## TASK ITEM
Transcribe, exactly as they appear, only the lines from the one holding "Task: Switch to orthographic flat view" through the end of the entries below.

## RAW DATA
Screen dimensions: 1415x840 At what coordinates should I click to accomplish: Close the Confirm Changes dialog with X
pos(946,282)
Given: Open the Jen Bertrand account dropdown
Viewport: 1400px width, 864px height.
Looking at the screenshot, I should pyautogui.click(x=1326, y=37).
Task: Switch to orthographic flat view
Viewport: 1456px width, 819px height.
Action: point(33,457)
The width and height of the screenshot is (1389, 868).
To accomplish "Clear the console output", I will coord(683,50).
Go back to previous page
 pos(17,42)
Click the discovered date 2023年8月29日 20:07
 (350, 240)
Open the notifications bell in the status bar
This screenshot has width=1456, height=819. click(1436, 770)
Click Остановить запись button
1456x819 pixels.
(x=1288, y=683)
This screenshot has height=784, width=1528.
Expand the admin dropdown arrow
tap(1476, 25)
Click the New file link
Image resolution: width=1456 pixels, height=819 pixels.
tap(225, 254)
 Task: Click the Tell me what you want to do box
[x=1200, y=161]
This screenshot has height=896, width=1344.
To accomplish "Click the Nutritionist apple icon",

## ANSWER SPACE
Task: Switch to orthographic flat view
Viewport: 1456px width, 819px height.
Action: point(33,457)
The width and height of the screenshot is (1389, 868).
To accomplish "Clear the console output", I will coord(683,50).
Go back to previous page
 pos(17,42)
Click the discovered date 2023年8月29日 20:07
 (350, 240)
Open the notifications bell in the status bar
This screenshot has width=1456, height=819. click(1436, 770)
Click Остановить запись button
1456x819 pixels.
(x=1288, y=683)
This screenshot has height=784, width=1528.
Expand the admin dropdown arrow
tap(1476, 25)
Click the New file link
Image resolution: width=1456 pixels, height=819 pixels.
tap(225, 254)
 Task: Click the Tell me what you want to do box
[x=1200, y=161]
This screenshot has height=896, width=1344.
To accomplish "Click the Nutritionist apple icon",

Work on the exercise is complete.